> [GIVEN TASK] Format everything in the material from the line containing "Task: Enable the 最近点 object snap checkbox" down to the line containing "Looking at the screenshot, I should click(428, 412).", both included, as a Markdown table with the columns Row and Line. Number each line in Row and skip blank lines.

> [DATA RECORDS]
++++++++++
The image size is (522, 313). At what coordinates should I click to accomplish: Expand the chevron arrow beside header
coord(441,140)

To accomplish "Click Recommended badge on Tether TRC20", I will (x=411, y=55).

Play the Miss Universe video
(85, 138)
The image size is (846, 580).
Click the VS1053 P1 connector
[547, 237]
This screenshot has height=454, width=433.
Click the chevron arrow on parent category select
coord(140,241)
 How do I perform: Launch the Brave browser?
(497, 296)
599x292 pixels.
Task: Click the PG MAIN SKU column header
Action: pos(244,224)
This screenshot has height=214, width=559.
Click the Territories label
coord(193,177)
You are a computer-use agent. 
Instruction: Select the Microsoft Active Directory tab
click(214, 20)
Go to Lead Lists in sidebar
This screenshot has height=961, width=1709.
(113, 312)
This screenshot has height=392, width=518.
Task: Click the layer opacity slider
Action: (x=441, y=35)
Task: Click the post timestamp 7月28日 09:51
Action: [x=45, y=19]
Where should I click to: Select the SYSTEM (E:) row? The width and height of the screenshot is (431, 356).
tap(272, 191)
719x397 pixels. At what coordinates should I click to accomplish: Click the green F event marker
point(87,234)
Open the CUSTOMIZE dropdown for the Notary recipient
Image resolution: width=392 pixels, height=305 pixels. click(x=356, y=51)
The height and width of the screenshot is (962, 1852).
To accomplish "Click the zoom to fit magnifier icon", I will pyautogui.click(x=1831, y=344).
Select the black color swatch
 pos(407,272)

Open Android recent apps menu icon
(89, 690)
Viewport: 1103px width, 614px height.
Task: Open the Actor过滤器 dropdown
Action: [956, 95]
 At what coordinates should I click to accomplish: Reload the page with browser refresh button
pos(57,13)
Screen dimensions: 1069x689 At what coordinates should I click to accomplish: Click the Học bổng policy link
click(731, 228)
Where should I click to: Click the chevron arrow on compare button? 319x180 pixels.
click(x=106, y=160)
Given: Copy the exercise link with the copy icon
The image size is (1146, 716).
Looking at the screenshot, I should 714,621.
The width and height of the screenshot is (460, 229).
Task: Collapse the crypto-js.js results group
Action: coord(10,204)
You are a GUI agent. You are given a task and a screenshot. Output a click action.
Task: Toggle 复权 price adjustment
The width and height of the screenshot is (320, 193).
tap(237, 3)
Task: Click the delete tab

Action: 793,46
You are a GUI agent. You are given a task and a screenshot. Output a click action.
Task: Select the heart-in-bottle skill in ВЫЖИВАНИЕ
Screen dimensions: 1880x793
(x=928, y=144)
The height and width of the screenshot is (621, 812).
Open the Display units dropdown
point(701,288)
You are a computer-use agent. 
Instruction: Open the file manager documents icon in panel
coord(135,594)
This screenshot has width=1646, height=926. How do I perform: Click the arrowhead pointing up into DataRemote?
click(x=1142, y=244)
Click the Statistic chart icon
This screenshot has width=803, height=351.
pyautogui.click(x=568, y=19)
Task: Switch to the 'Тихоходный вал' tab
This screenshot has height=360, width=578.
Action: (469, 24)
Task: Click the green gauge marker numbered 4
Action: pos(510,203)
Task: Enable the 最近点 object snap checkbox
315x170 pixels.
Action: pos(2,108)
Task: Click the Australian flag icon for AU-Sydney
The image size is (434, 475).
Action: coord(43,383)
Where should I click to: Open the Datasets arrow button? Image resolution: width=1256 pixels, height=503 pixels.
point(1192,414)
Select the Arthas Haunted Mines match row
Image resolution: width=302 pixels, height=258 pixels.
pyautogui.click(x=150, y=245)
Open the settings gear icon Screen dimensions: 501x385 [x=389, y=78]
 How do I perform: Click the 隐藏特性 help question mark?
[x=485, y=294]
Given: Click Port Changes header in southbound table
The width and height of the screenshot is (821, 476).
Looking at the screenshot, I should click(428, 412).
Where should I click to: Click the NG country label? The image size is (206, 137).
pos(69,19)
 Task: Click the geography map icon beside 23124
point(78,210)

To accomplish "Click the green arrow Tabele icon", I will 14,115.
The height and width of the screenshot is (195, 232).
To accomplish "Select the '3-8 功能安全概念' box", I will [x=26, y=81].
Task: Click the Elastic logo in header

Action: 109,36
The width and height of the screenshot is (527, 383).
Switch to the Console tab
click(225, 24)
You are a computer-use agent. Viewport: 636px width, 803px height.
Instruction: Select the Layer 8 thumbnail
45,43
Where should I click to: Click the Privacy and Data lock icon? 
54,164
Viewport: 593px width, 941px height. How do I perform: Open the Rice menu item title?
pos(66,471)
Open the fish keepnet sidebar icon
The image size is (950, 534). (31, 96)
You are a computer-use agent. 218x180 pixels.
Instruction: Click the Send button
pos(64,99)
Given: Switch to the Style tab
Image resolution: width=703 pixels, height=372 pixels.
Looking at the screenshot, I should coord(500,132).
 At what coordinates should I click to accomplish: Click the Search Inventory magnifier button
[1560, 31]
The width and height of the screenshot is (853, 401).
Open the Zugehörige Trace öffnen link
++++++++++
> [EXERCISE OUTPUT]
| Row | Line |
|---|---|
| 1 | Task: Enable the 最近点 object snap checkbox |
| 2 | 315x170 pixels. |
| 3 | Action: pos(2,108) |
| 4 | Task: Click the Australian flag icon for AU-Sydney |
| 5 | The image size is (434, 475). |
| 6 | Action: coord(43,383) |
| 7 | Where should I click to: Open the Datasets arrow button? Image resolution: width=1256 pixels, height=503 pixels. |
| 8 | point(1192,414) |
| 9 | Select the Arthas Haunted Mines match row |
| 10 | Image resolution: width=302 pixels, height=258 pixels. |
| 11 | pyautogui.click(x=150, y=245) |
| 12 | Open the settings gear icon Screen dimensions: 501x385 [x=389, y=78] |
| 13 |  How do I perform: Click the 隐藏特性 help question mark? |
| 14 | [x=485, y=294] |
| 15 | Given: Click Port Changes header in southbound table |
| 16 | The width and height of the screenshot is (821, 476). |
| 17 | Looking at the screenshot, I should click(428, 412). |